Since it’s a product of the (transitive) inputs of an action, the (default) rulekey can be computed without running anything or querying any caches. However, the action digest cannot: it requires the actual inputs of an action, which means you need to build all the dependencies first.
This means that:
- In Buck1, you can ask for rulekeys for a target.
- In Buck2, you’d have to run the build first then ask for the action digests
(this is what the
buck2 log what-ranwould show you).
Buck2 queries many more caches
- Buck1 will not descend further down a tree of dependency when it gets a cache hit.
- Buck2 will always walk up all your dependencies, regardless of whether you get cache hits or not.
- When Buck1 gets a cache miss, it downloads the outputs.

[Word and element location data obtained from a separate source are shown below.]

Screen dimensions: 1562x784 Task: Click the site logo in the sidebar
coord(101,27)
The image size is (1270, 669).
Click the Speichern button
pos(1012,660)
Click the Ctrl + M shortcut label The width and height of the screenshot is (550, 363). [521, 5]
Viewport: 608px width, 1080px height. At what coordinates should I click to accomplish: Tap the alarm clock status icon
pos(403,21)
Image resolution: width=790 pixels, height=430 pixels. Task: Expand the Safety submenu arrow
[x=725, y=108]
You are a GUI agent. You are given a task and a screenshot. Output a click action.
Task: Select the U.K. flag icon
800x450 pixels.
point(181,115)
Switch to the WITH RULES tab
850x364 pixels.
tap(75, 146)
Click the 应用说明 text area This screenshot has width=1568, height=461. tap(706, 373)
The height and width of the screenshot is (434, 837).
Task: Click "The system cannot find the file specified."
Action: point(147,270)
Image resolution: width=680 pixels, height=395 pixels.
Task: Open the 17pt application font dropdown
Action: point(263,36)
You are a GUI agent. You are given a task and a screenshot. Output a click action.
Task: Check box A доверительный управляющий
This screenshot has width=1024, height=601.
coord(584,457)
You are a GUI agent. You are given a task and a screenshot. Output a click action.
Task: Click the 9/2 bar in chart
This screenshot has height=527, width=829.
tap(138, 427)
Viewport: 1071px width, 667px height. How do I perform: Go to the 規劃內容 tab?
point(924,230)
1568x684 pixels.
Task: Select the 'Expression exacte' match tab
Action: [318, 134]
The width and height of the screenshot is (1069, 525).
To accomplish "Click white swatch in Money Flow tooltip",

- Buck2, by contract, does not download outputs as part of a build (this is
called 'deferred materialization').
- Note that Buck2 does download the outputs if the user asked for them (that is, they were the targets the user put on the command line).
Non-determinism in a build affects Buck2 and Buck1 differently. One scenario that often works fine in Buck1 but can work catastrophically bad in Buck2 is a codegen step, driven by a Python binary.
In certain configurations/modes, Python binaries are non-deterministic, because they are (XARs)[https://engineering.fb.com/2018/07/13/data-infrastructure/xars-a-more-efficient-open-source-system-for-self-contained-executables/] (eXecutable ARchives) and that is always non-deterministic, which is bad!
- In Buck1, that doesn’t really matter, because you can get a cache hit on the codegen output without ever visiting the XAR (as long as the input files haven’t changed).
- In Buck2, you need the XAR to check the action cache for the codegen step.
- However, binaries are often not cached in certain configurations/modes, so your XAR isn’t cached.
- Therefore, since your XAR build is non-deterministic, you’ll always miss in the action cache and the codegen step will always have to run in every build.
It can get worse! If the Python binary produces non-deterministic codegen, then the entire build might become uncacheable.
Cache misses don’t necessarily propagate
Say that, in Buck2, you’re trying to build a chain of actions like codegen -> compile -> link.
Even if your codegen step isn’t cached (say, because its action inputs are non-deterministic as mentioned above), as long as the codegen output is deterministic, you can still get cache hits from compile and link steps.
If you squint, you’ll note that Buck1’s build could be viewed as 'local first', whereas Buck2’s would be better viewed as 'remote first':
- When Buck1 builds something remotely or gets a cache hit, the outputs are always downloaded.
- When Buck2 builds something remotely or gets a cache hit, the outputs are never downloaded.
In turn, this has some important implications:
- When Buck1 builds something locally, the inputs are always already present.
- When Buck2 builds something locally, the inputs have to be downloaded, unless they were built locally (which if you’re doing any RE, is usually not the case), or if another command caused them to be downloaded.
This means that, in Buck1, running something locally when you have spare resources is usually a no-brainer, because it’s always ready to go, and you’ll save on not having to download the output from RE (though you might have to upload the output if you need to run actions depending on it later).
On the flip side, with Buck2, that’s not necessarily the case. To run an action locally, you need to download inputs that you might otherwise not have needed, which will tax your network connection.